Data for this task:
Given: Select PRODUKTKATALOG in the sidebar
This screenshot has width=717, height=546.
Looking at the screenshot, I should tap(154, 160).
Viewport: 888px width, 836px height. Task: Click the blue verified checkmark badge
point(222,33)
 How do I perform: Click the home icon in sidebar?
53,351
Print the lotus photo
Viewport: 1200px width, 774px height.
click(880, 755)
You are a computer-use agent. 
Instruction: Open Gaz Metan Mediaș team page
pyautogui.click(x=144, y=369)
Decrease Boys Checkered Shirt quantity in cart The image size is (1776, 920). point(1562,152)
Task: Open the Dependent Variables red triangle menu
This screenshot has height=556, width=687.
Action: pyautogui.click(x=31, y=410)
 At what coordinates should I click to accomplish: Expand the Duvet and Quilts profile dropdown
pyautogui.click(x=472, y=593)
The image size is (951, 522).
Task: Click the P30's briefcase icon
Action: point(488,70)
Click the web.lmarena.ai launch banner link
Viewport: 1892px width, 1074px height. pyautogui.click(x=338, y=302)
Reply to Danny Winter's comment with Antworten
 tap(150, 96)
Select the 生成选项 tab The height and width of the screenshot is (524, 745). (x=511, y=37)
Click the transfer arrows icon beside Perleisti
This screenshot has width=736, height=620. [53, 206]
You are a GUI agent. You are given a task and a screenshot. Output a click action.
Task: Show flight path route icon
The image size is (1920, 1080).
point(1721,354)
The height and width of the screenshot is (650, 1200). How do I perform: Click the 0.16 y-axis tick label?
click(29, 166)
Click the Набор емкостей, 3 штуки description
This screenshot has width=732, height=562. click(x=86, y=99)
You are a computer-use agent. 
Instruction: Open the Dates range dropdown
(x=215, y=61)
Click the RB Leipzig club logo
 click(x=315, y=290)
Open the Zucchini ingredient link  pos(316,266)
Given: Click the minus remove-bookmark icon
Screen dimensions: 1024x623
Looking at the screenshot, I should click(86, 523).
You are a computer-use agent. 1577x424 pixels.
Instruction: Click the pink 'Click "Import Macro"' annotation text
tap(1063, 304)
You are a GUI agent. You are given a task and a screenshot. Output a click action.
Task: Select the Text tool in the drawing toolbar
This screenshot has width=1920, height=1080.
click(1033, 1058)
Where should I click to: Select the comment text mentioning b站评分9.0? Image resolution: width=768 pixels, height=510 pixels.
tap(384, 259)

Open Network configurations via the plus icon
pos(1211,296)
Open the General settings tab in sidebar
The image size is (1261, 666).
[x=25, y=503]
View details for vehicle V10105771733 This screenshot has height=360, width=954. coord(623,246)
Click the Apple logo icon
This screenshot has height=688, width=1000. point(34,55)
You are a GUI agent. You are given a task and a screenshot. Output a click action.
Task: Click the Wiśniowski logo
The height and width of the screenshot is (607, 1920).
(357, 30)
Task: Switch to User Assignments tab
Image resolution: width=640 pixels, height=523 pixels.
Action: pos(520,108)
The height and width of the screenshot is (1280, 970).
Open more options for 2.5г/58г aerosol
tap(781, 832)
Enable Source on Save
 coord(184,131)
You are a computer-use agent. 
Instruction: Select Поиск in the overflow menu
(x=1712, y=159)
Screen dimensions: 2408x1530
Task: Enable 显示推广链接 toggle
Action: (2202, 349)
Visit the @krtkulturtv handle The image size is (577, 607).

What is required: Output the lines of these items as a numbered list, leaving out any blank lines.

The response:
1. Given: Select PRODUKTKATALOG in the sidebar
2. This screenshot has width=717, height=546.
3. Looking at the screenshot, I should tap(154, 160).
4. Viewport: 888px width, 836px height. Task: Click the blue verified checkmark badge
5. point(222,33)
6.  How do I perform: Click the home icon in sidebar?
7. 53,351
8. Print the lotus photo
9. Viewport: 1200px width, 774px height.
10. click(880, 755)
11. You are a computer-use agent. 
12. Instruction: Open Gaz Metan Mediaș team page
13. pyautogui.click(x=144, y=369)
14. Decrease Boys Checkered Shirt quantity in cart The image size is (1776, 920). point(1562,152)
15. Task: Open the Dependent Variables red triangle menu
16. This screenshot has height=556, width=687.
17. Action: pyautogui.click(x=31, y=410)
18.  At what coordinates should I click to accomplish: Expand the Duvet and Quilts profile dropdown
19. pyautogui.click(x=472, y=593)
20. The image size is (951, 522).
21. Task: Click the P30's briefcase icon
22. Action: point(488,70)
23. Click the web.lmarena.ai launch banner link
24. Viewport: 1892px width, 1074px height. pyautogui.click(x=338, y=302)
25. Reply to Danny Winter's comment with Antworten
26.  tap(150, 96)
27. Select the 生成选项 tab The height and width of the screenshot is (524, 745). (x=511, y=37)
28. Click the transfer arrows icon beside Perleisti
29. This screenshot has width=736, height=620. [53, 206]
30. You are a GUI agent. You are given a task and a screenshot. Output a click action.
31. Task: Show flight path route icon
32. The image size is (1920, 1080).
33. point(1721,354)
34. The height and width of the screenshot is (650, 1200). How do I perform: Click the 0.16 y-axis tick label?
35. click(29, 166)
36. Click the Набор емкостей, 3 штуки description
37. This screenshot has width=732, height=562. click(x=86, y=99)
38. You are a computer-use agent. 
39. Instruction: Open the Dates range dropdown
40. (x=215, y=61)
41. Click the RB Leipzig club logo
42.  click(x=315, y=290)
43. Open the Zucchini ingredient link  pos(316,266)
44. Given: Click the minus remove-bookmark icon
45. Screen dimensions: 1024x623
46. Looking at the screenshot, I should click(86, 523).
47. You are a computer-use agent. 1577x424 pixels.
48. Instruction: Click the pink 'Click "Import Macro"' annotation text
49. tap(1063, 304)
50. You are a GUI agent. You are given a task and a screenshot. Output a click action.
51. Task: Select the Text tool in the drawing toolbar
52. This screenshot has width=1920, height=1080.
53. click(1033, 1058)
54. Where should I click to: Select the comment text mentioning b站评分9.0? Image resolution: width=768 pixels, height=510 pixels.
55. tap(384, 259)
56. Open Network configurations via the plus icon
57. pos(1211,296)
58. Open the General settings tab in sidebar
59. The image size is (1261, 666).
60. [x=25, y=503]
61. View details for vehicle V10105771733 This screenshot has height=360, width=954. coord(623,246)
62. Click the Apple logo icon
63. This screenshot has height=688, width=1000. point(34,55)
64. You are a GUI agent. You are given a task and a screenshot. Output a click action.
65. Task: Click the Wiśniowski logo
66. The height and width of the screenshot is (607, 1920).
67. (357, 30)
68. Task: Switch to User Assignments tab
69. Image resolution: width=640 pixels, height=523 pixels.
70. Action: pos(520,108)
71. The height and width of the screenshot is (1280, 970).
72. Open more options for 2.5г/58г aerosol
73. tap(781, 832)
74. Enable Source on Save
75.  coord(184,131)
76. You are a computer-use agent. 
77. Instruction: Select Поиск in the overflow menu
78. (x=1712, y=159)
79. Screen dimensions: 2408x1530
80. Task: Enable 显示推广链接 toggle
81. Action: (2202, 349)
82. Visit the @krtkulturtv handle The image size is (577, 607).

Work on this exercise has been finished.